Controller Certificate Authorization has not changed to Enterprise, earlier it was Manual 

Now you can generate CSR certificate, Navigate to Configuration-> Certificates-> Controllers-> vManage-> Generate CSR 

It will open a CSR file, from here you can either copy or download this CSR file. In case you have missed to copy or download, you can again copy or download by click on view CSR, in this case you can also check the operation status as CSR Generated while earlier it was N/A 

This CSR will be used in requesting a certificate from CA-Server in the next steps. Now browse CA-Server (https://192.168.10.5/certsrv) and request a certificate. 

On the next window, click on advanced certificate request  

On the next window, paste the content of the previously copied CSR in the box and click on Submit 

It will show the pending status however just browse the CA-Server again to retrieve the certificate  

Now issue the certificate on CA-Server, open Server Manager-> Roles-> Active Directory Certificate Server-> CA-Server-> Pending Request-> More Actions-> All Tasks and click on Issue.
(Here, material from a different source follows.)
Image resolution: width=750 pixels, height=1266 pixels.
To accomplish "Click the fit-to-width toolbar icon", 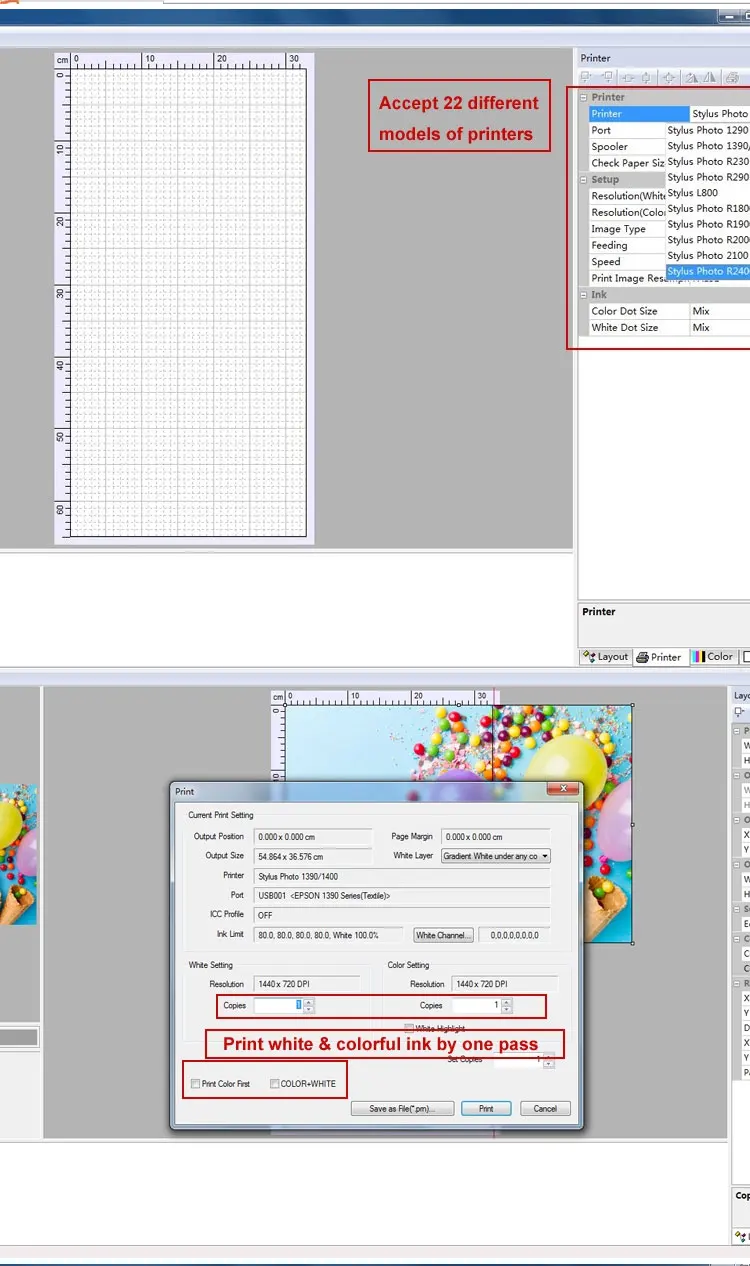I will point(627,78).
This will now issue a certificate 

You can now download the issued certificate, browse to CA-Server (https://192.168.10.5/certsrv) 

On the next window, it shows the date and time of the saved certificate, click on it 

Now here you select the Base64 encoding method and click on “Download Certificate” to download it 

Keep the downloaded file 

Open the folder where this file is downloaded and change its name to “vManage” just to have a meaningful name 

Open this file in notepad and copy (CTLA + CTLC) the content of the file 

Using this file, you can install the identity certificate on vManage, In vManage, navigate to Configuration-> Certificate-> Controller and click on top right corner on “Install Certificate” 
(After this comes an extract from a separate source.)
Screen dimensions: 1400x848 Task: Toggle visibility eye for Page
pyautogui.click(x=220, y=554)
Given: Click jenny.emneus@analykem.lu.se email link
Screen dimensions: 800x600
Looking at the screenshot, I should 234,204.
It will open a certificate text area wherein you can paste the earlier copied certificate from CA-Server for vManage and then click on install 

On vManage the certificate will be installed, and it shows the status as Success of the installed certificate.  

Note: You may see failure here due to current time (on vmange CLI run command “show system status”) and clock time (on vManage CLI run”show clock”) mismatch, adjust the time by setting clock using command “clock set date <> time <>”. You may have to set the clock 12 or more hours  a head than standard time set by timezone Asia/Kolkata in all devices. This setting is required in all SDWAN Controllers (vManage, vBond and vSmart) 

Go back to the Configuration-> Certificates-> Controllers, you can see vManage certificate is installed and showing all the relevant details.